American International Group Inc. will freeze its U.S. defined benefit pension plans on Jan. 1 and beef up its 401(k) plans.

“After extensive research, we found that AIG's spending on employee retirement programs is materially higher than most of our peers, and that our programs are not in line with where the marketplace is headed,” Jeff Hurd, AIG executive vice president and head of human resources and administration in New York, wrote in a Wednesday memo sent to employees.

“With that in mind, we have decided to freeze AIG's U.S. pension plans,” Mr. Hurd added.

Under the freeze, AIG employees covered in the insurer's cash balance plan will not earn pay credits for compensation paid after Dec. 31, 2015. However, plan participants will continue to earn interest credits on their account balances.

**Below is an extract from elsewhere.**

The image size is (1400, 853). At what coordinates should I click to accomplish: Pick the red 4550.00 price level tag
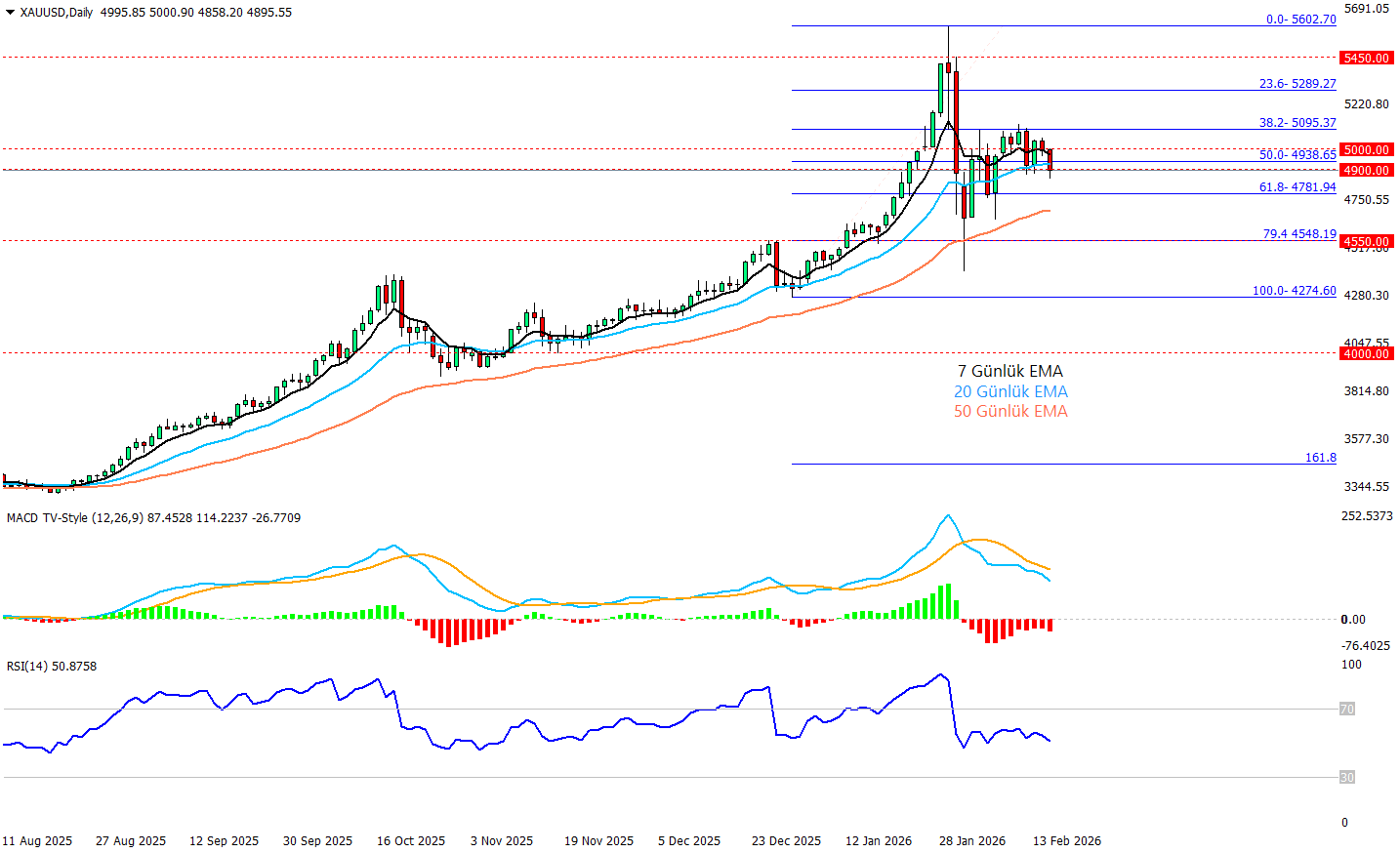pos(1366,242)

Employees in AIG's final average pay pension plan, will not earn benefits for service or compensation earned after Dec. 31.

AIG, though, will beef up its 401(k) plan, starting Jan. 1, 2016, by making an automatic contribution equal to 3% of pay to employees' accounts. That automatic contribution will be in addition to matching contributions AIG now makes.

At the end of 2014, AIG's U.S. pension plans were underfunded with $4.11 billion in assets and $5.77 billion in liabilities, according to its latest 10-K report.

AIG joins the hundreds of other employers, including such well-known corporations as American Airlines Inc., Cigna Corp.,The McGraw-Hill Cos., Macy's Inc., Wells Fargo & Co., and, most recently, United States Steel Corp., that have frozen their pension plans during the last few years.

By freezing their pension plans, which ultimately will reduce the size of the plans, employers reduce their exposure to making higher contributions to the plans, such as when interest rates decline or investment results on plan assets are lower than expected.